▶ [Yönerge 1] Aşağıdaki kayıtlarda "Given: Click Customer" ifadesini içeren satırdan kayıtların sonuna kadar uzanan bölümü yeniden yaz ve bu bölümde "print icon" yerine "printer icon" koy. Geri kalan her şey aynı kalsın.

___ Alıntı ___

GÜNDEM - 22 Ağustos 2017 Salı 21:19

Merkel'in suçlamalarına Türkiye'den flaş yanıt

A
A
A
Merkel'in suçlamalarına Türkiye'den flaş yanıt

İçişleri Bakanlığı tarafından yapılan açıklamada Almanya Başbakanı Merkel'in Türkiye hakkında yaptığı suçlamalara yanıt verildi. Açıklamada, "Interpol kanallarını suistimal iddiası kabul edilmez" denildi.

İçişleri Bakanlığı, kırmızı bültenle aranan Erdoğan Akhanlı’nın İspanya’da gözaltına alınıp kısa süre sonra serbest bırakıldığını açıkladı. 

İçişleri Bakanlığından yapılan yazılı açıklamada, “Şahıs, 1984 yılında iki örgüt üyesi ile birlikte İstanbul Tahtakale’deki bir döviz bürosuna gerçekleştirdikleri saldırıda işyeri sahibini öldürmek ve örgüt adına silahlı soygun gibi adi suçları işlemiş, bu suçlardan dolayı da hakkında yakalama kararı çıkarılmıştır. Söz konusu şahıs kendisi hakkında verilen Yargıtay Kararı sonrasında Adalet Bakanlığı’nın talebi üzerine 21.11.2013 tarihinden itibaren Kırmızı Bülten ile arattırılmaya başlanmış olup halen de ülkemizde aktif olarak aranmaktadır” denildi.

“İspanya’da gözaltına alınan şahıs kısa sürede serbest bırakıldı”

___

▶ [Yönerge 2] Merkel'in suçlamalarına verilen yanıtı konu alan yukarıdaki haberi baştan sona aynen kopyala.

___ Verilen Kayıtlar ___

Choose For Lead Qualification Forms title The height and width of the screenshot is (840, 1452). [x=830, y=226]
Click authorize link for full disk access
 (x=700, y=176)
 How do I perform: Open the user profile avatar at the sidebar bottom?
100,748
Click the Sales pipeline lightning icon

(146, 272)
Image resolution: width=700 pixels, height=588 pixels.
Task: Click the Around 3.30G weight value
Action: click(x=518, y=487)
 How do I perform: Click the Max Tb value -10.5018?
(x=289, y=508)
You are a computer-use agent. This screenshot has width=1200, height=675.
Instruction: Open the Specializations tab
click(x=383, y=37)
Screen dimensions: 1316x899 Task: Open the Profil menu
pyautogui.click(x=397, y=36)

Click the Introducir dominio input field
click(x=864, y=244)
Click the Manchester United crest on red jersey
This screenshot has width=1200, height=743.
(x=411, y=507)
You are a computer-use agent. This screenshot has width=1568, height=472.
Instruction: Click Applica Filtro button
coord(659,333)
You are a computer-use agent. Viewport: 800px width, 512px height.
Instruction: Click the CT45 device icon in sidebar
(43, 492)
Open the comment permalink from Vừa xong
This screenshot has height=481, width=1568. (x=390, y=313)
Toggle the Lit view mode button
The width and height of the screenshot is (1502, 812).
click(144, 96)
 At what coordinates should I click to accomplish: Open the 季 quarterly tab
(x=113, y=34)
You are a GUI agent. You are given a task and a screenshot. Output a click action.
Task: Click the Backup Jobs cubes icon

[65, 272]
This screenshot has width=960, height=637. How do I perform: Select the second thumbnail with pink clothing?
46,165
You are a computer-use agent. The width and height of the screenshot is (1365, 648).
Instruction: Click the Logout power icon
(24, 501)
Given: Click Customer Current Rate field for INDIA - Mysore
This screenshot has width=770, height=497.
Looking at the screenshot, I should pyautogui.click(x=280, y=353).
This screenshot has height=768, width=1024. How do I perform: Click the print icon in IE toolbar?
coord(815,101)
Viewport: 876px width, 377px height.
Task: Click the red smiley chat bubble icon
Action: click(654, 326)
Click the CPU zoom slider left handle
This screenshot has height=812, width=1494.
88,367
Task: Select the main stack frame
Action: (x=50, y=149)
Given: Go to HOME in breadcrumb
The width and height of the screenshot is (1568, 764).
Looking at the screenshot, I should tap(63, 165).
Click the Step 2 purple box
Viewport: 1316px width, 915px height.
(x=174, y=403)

___

▶ [Çözüm 1]
Given: Click Customer Current Rate field for INDIA - Mysore
This screenshot has width=770, height=497.
Looking at the screenshot, I should pyautogui.click(x=280, y=353).
This screenshot has height=768, width=1024. How do I perform: Click the printer icon in IE toolbar?
coord(815,101)
Viewport: 876px width, 377px height.
Task: Click the red smiley chat bubble icon
Action: click(654, 326)
Click the CPU zoom slider left handle
This screenshot has height=812, width=1494.
88,367
Task: Select the main stack frame
Action: (x=50, y=149)
Given: Go to HOME in breadcrumb
The width and height of the screenshot is (1568, 764).
Looking at the screenshot, I should tap(63, 165).
Click the Step 2 purple box
Viewport: 1316px width, 915px height.
(x=174, y=403)

▶ [Çözüm 2]
GÜNDEM - 22 Ağustos 2017 Salı 21:19

Merkel'in suçlamalarına Türkiye'den flaş yanıt

A
A
A
Merkel'in suçlamalarına Türkiye'den flaş yanıt

İçişleri Bakanlığı tarafından yapılan açıklamada Almanya Başbakanı Merkel'in Türkiye hakkında yaptığı suçlamalara yanıt verildi. Açıklamada, "Interpol kanallarını suistimal iddiası kabul edilmez" denildi.

İçişleri Bakanlığı, kırmızı bültenle aranan Erdoğan Akhanlı’nın İspanya’da gözaltına alınıp kısa süre sonra serbest bırakıldığını açıkladı. 

İçişleri Bakanlığından yapılan yazılı açıklamada, “Şahıs, 1984 yılında iki örgüt üyesi ile birlikte İstanbul Tahtakale’deki bir döviz bürosuna gerçekleştirdikleri saldırıda işyeri sahibini öldürmek ve örgüt adına silahlı soygun gibi adi suçları işlemiş, bu suçlardan dolayı da hakkında yakalama kararı çıkarılmıştır. Söz konusu şahıs kendisi hakkında verilen Yargıtay Kararı sonrasında Adalet Bakanlığı’nın talebi üzerine 21.11.2013 tarihinden itibaren Kırmızı Bülten ile arattırılmaya başlanmış olup halen de ülkemizde aktif olarak aranmaktadır” denildi.

“İspanya’da gözaltına alınan şahıs kısa sürede serbest bırakıldı”